Foto: EPA/CHIP SOMODEVILLA/POOL AFP OUT

Als John Kerry aus Vietnam zurückgekehrt war, fasste er klipp und klar zusammen, was er von dem Krieg in der asiatischen Ferne hielt. "Was sagen Sie einem Mann, wenn Sie ihn auffordern, der Letzte zu sein, der für einen Fehler stirbt?", fragte er, geladen als Zeuge, um im außenpolitischen Senatskomitee auszusagen. 1971 war das, und seitdem steht der elegante Herr aus dem eleganten Boston im Rampenlicht.

Heute leitet er den Ausschuss, vor dem er seinerzeit seinen spektakulären Auftritt hatte. Wenn nicht alles täuscht, wird er Amerikas nächster Außenminister, nachdem Susan Rice, seine härteste Rivalin, ihren Verzicht erklärt hat. Theoretisch könnte er auch das Pentagon leiten, doch da gilt Chuck Hagel, einer der wenigen verbliebenen Republikaner der Mitte, als Favorit.

Kritiker des Irak-Feldzugs

Jedenfalls hat sogar die Opposition bereits signalisiert, dass sie einen Chefdiplomaten Kerry für eine "populäre Wahl" halte und ihm im Bestätigungsverfahren keinerlei Hürden in den Weg stellen würde. Ganz frei von Ironie ist das Lob nicht: 2004, als er antrat, George W. Bush im Oval Office abzulösen, ließen die Republikaner kein gutes Haar an dem Mann. Unter einem Präsidenten Kerry, zeterten sie, würden die USA die Verantwortung für ihre nationale Sicherheit bei der Uno abgeben. Bushs raffinierter Stratege Karl Rove mobilisierte die Swift-Boat-Veteranen, die behaupteten, der Schnellbootkommandeur John Kerry habe seine Heldentaten im Mekongdelta blumig ausgeschmückt, um sich Tapferkeitsmedaillen zu erschwindeln.

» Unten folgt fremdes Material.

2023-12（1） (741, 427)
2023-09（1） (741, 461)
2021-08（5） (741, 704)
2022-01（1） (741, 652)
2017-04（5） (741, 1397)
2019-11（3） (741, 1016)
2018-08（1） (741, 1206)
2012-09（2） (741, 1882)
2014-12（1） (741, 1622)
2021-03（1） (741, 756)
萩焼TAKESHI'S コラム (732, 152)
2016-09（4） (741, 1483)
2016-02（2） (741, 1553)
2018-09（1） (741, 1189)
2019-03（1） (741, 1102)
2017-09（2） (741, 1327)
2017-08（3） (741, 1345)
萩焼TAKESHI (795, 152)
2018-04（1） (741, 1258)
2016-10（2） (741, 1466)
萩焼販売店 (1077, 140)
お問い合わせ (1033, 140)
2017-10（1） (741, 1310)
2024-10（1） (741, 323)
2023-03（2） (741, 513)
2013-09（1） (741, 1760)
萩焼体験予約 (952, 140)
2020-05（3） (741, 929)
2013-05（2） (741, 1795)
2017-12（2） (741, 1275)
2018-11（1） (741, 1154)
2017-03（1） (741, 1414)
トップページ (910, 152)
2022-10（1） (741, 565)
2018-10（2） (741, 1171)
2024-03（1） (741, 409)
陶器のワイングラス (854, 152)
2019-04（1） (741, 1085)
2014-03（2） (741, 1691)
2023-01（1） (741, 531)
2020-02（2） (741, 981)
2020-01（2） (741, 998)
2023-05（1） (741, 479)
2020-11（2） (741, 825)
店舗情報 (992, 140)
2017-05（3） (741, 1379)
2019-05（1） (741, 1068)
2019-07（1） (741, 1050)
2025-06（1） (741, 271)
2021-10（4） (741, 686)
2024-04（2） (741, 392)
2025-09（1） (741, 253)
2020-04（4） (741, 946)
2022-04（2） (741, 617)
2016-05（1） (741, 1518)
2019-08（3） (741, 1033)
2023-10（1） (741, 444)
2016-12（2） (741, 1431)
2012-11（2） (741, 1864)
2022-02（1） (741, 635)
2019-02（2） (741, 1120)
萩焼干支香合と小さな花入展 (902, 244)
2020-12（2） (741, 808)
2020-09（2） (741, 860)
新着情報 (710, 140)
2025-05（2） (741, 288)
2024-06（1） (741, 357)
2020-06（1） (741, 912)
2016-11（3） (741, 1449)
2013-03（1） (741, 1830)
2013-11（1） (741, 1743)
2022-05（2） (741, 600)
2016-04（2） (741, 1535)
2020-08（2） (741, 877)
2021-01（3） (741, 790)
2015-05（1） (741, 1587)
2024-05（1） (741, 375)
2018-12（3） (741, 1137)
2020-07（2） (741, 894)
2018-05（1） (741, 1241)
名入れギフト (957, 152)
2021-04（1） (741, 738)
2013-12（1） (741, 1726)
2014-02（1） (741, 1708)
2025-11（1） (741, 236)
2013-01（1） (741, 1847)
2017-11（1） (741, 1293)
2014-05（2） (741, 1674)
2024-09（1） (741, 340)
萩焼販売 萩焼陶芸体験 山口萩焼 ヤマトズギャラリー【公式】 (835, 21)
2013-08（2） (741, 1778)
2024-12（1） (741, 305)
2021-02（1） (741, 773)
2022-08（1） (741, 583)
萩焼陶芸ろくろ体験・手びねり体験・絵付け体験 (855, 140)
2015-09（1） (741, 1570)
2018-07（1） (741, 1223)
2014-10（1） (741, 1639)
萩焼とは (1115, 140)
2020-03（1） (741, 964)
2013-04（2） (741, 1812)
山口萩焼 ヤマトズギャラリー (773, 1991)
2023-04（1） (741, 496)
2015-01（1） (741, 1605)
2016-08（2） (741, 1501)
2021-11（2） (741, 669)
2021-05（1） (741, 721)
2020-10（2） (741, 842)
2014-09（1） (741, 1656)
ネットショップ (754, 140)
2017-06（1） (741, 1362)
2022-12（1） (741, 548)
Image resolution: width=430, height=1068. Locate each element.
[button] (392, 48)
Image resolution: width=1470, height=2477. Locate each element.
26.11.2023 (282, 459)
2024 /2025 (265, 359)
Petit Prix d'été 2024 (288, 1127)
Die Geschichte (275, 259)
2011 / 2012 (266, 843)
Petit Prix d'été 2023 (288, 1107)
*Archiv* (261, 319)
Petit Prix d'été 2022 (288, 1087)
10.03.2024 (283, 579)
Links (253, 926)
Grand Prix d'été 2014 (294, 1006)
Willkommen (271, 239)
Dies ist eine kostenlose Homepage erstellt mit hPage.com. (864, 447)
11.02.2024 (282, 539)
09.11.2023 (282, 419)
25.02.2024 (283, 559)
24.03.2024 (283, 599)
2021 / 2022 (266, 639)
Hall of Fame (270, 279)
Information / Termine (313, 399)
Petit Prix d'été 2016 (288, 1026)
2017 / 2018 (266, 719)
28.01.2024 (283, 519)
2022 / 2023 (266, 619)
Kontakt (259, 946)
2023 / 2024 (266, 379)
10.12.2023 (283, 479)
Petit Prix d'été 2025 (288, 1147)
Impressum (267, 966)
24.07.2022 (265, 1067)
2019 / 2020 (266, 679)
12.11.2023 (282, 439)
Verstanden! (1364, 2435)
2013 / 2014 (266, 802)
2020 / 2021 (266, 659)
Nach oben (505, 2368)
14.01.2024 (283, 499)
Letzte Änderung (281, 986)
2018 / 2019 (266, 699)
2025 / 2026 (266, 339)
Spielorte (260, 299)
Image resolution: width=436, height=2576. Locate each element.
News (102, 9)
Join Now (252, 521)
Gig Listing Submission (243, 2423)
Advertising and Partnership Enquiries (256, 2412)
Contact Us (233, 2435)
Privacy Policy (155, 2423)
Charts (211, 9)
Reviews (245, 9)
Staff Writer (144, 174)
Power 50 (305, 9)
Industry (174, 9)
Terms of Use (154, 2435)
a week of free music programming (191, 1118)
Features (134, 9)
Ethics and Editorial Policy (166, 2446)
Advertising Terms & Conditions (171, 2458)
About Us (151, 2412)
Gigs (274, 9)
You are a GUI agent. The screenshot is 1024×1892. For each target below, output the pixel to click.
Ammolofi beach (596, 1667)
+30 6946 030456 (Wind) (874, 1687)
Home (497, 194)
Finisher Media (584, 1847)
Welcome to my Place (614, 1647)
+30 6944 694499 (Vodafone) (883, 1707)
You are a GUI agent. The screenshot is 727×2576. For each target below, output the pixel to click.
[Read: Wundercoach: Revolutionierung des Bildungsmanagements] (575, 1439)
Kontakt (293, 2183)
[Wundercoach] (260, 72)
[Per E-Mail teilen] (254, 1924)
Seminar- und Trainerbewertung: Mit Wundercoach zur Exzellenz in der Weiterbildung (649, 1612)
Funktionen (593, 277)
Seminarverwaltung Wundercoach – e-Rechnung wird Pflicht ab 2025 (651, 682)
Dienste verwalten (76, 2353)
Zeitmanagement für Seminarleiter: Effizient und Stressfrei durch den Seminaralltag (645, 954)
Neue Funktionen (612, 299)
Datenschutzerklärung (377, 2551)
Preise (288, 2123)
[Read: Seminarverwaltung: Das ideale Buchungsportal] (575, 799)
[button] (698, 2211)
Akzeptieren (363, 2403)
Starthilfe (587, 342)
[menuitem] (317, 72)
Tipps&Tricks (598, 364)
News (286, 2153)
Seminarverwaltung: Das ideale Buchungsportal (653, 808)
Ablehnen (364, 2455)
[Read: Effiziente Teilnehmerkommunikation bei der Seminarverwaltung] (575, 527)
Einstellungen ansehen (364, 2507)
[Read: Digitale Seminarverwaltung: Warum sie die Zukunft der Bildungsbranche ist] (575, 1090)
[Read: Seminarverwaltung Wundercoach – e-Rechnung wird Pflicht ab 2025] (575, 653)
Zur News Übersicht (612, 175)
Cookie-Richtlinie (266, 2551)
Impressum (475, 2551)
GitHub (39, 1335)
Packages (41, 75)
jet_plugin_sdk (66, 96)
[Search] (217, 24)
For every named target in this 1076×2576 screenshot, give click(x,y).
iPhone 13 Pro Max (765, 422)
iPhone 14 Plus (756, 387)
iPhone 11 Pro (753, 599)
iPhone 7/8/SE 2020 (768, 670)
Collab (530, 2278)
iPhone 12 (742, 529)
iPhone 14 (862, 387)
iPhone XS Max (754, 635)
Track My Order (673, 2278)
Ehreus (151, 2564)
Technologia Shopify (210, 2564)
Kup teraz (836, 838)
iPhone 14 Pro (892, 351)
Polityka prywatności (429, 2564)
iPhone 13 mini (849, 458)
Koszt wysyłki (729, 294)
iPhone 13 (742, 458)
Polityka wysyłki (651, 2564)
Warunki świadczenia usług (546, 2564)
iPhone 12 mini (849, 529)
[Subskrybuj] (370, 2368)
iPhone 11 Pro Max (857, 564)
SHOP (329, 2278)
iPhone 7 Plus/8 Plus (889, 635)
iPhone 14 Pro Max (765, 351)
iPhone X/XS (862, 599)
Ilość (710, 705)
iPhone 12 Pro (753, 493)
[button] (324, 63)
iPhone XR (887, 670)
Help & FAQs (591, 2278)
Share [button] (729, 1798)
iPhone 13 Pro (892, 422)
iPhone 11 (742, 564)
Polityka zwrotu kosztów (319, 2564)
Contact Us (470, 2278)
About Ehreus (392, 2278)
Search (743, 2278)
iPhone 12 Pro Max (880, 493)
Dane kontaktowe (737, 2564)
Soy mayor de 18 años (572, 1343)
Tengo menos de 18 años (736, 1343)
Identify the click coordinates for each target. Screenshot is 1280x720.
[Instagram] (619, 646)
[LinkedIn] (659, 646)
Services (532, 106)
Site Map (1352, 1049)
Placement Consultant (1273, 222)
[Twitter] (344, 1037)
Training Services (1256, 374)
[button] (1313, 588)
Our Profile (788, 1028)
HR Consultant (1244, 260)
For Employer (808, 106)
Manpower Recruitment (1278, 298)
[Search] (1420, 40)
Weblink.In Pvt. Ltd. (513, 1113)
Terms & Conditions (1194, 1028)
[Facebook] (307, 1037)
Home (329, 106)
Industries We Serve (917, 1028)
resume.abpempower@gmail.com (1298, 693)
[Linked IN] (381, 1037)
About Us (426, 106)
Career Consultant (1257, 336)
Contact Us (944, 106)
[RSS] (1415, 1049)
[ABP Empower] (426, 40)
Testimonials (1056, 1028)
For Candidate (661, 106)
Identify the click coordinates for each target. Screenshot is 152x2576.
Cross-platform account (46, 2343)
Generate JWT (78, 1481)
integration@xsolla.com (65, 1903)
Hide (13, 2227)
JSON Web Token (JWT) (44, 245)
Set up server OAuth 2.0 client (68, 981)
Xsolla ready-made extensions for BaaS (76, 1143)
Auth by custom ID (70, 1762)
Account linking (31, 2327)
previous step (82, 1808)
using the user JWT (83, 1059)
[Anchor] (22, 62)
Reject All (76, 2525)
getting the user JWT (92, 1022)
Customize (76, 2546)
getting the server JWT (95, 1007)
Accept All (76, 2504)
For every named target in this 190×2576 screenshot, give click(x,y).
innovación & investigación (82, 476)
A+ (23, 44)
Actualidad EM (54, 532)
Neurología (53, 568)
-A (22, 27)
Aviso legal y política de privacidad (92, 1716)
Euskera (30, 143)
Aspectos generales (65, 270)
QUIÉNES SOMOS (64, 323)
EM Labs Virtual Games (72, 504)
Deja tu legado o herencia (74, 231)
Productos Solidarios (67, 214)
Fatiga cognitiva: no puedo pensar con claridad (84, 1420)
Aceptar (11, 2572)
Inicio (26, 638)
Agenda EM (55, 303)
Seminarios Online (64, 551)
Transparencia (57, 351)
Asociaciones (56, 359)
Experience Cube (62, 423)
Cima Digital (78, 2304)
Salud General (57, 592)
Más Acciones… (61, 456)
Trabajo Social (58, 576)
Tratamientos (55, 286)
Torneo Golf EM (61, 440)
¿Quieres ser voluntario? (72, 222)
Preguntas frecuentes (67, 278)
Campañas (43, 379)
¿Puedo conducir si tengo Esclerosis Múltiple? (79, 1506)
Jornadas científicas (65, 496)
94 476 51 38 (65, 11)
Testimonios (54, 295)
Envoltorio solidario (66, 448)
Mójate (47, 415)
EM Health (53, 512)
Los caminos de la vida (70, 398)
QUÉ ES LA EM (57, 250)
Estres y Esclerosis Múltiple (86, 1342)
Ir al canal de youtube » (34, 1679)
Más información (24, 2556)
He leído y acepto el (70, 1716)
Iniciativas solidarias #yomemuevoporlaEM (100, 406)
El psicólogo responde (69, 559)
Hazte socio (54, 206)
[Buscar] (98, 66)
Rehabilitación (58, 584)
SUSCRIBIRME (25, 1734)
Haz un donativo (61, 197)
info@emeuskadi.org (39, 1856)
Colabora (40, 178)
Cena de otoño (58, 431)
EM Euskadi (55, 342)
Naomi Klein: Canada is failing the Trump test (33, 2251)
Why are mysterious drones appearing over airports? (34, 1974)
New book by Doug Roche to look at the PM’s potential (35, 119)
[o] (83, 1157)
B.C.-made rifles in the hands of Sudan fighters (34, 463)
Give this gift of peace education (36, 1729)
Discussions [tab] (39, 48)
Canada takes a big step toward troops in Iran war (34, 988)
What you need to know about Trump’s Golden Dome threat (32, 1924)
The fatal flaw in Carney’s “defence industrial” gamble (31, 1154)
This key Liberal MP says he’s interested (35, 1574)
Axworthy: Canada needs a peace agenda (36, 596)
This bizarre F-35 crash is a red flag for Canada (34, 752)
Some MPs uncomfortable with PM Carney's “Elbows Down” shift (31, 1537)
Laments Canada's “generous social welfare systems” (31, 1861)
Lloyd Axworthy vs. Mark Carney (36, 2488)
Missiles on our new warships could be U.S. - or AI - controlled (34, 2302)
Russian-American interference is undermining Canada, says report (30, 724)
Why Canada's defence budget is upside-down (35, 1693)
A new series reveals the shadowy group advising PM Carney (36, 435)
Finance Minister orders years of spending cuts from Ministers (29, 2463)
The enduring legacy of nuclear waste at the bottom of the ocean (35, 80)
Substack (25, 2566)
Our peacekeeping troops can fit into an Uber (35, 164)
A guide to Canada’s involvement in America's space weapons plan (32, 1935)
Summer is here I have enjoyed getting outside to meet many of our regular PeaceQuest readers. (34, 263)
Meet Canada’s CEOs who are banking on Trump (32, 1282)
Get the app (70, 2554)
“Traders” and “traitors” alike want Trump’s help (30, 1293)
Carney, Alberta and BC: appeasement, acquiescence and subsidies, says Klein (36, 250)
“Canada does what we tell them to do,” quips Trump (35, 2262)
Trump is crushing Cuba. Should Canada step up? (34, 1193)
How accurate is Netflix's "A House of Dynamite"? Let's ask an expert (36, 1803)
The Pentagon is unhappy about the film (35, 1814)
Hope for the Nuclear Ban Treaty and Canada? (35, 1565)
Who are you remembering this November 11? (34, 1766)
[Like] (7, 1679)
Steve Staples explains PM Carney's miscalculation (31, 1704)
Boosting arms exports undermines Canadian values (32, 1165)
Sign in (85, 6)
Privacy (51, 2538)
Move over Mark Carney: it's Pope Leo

Dafür profilierte sich der Verlierer nach seiner Wahlniederlage als scharfer Kritiker des Feldzugs im Irak, obwohl auch er die Invasion anfangs abgesegnet hatte. Unter Bush, dozierte er 2007 beim Weltwirtschaftsforum in Davos, seien die USA "eine Art Paria" geworden. Studenten im kalifornischen Pasadena legte er auf launige Weise ans Herz, fleißig zu lernen - "Tut ihr das nicht, bleibt ihr im Irak hängen." Ein Privilegierter, steinreich nach seiner Hochzeit mit der Ketchup-Erbin Teresa Heinz, verhöhne die Boys in Uniform, polterten seine Gegner.

Keine ersten Wahl

Die Kontroversen sind vergessen, mittlerweile hat sich der Grandseigneur der Demokraten im Stile eines altersweisen Elder Statesman als Sonderbotschafter in kniffligen Fällen bewährt. Nachdem ein Trupp Navy Seals Osama Bin Ladens Versteck in Abbottabad gestürmt hatte, war es Kerry, der die Wogen im Verhältnis zu Pakistan zu glätten half. In Afghanistan überzeugte er den zaudernden Staatschef Hamid Karsai, eine Stichwahl fürs Präsidentenamt abzuhalten, da die erste Runde des Votums im Zeichen schwerer Betrugsvorwürfe stand.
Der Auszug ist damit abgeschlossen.